Erste öffentliche Ladesäule für Elektroboote in Brandenburg eröffnet
Die neue Ladeinfrastruktur markiert zugleich den Startpunkt für den Aufbau einer E-Mobilitätsregion Nord-Ost, die perspektivisch von Berlin bis nach Mecklenburg-Vorpommern reichen soll. Das Projekt zeigt eindrucksvoll, welches Potenzial die Elektromobilität im Wassersport bereits heute besitzt.
Eine aktuelle VMWD-Studie belegt, dass rund 70 Prozent aller Anwendungen im Wassersport schon jetzt elektrifizierbar wären. Hinzu kommt, dass Bootsmotoren in Deutschland durchschnittlich lediglich 50 bis 80 Stunden pro Jahr betrieben werden und nur selten unter Volllast laufen. Die technischen Voraussetzungen für elektrische Antriebe auf dem Wasser sind damit deutlich besser als vielfach angenommen.
Besonders hervorzuheben ist die enge Zusammenarbeit von regionaler Politik, Wirtschaft und Tourismus. Ermöglicht wurde das Projekt unter anderem durch spezielle Förderprogramme der Landkreise für Ladeinfrastruktur im Wassertourismus. Damit entsteht ein starkes Beispiel dafür, wie regionale Initiativen Innovation und nachhaltige Entwicklung erfolgreich vorantreiben können.

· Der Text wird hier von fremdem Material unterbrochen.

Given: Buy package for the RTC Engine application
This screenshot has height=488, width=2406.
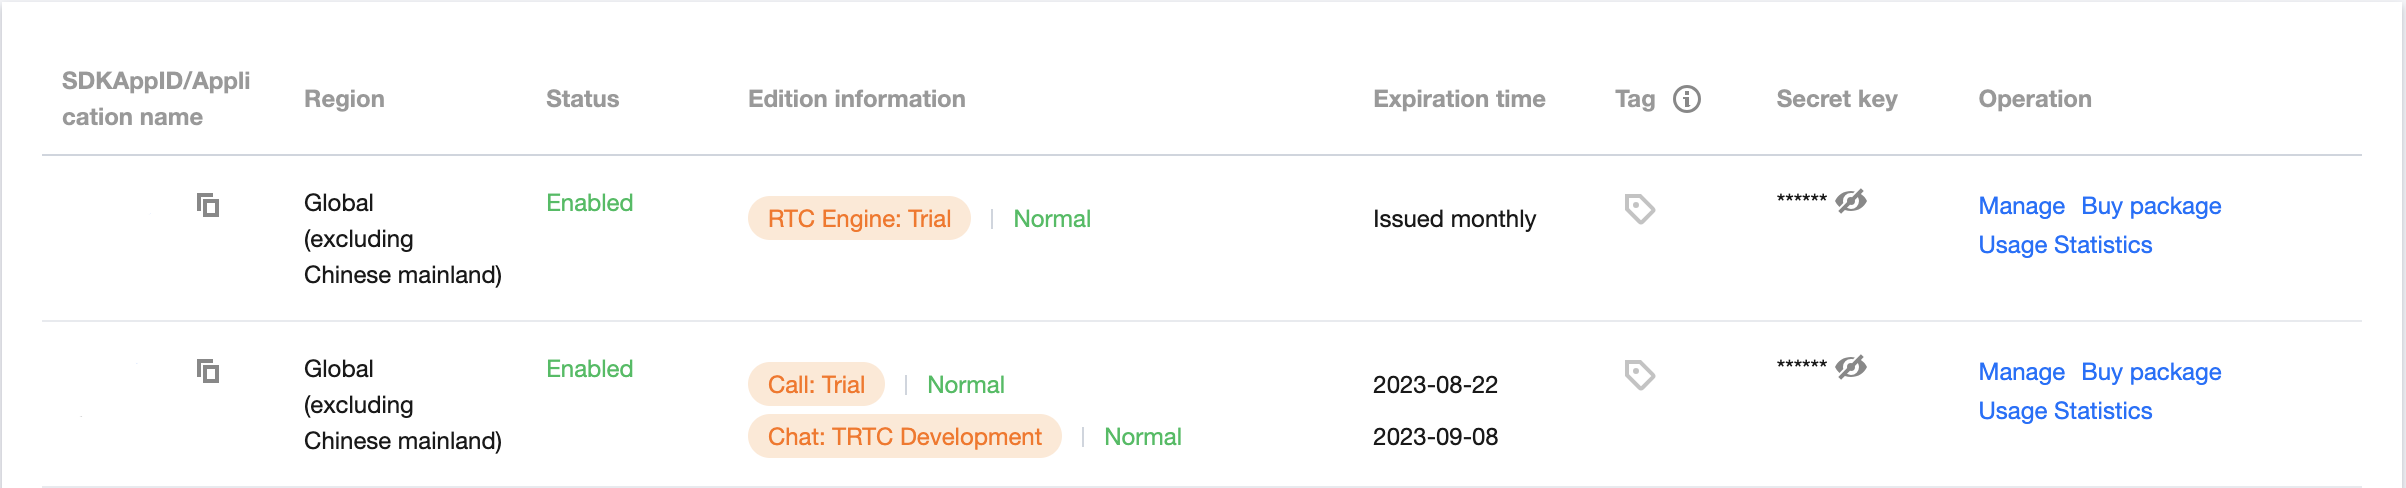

Für die Wassersportbranche bedeutet der Ausbau der Ladeinfrastruktur mehr Planungssicherheit, moderne Rahmenbedingungen, neue touristische Angebote sowie weniger Emissionen und Lärmbelastung. Gleichzeitig eröffnet er langfristige Perspektiven für eine klimafreundliche und zukunftsfähige Mobilität auf dem Wasser.
Mit der Wassersportinitiative Nordbrandenburg wird in Zehdenick bereits heute sichtbar, wie die Transformation des Wassersports konkret gestaltet werden kann.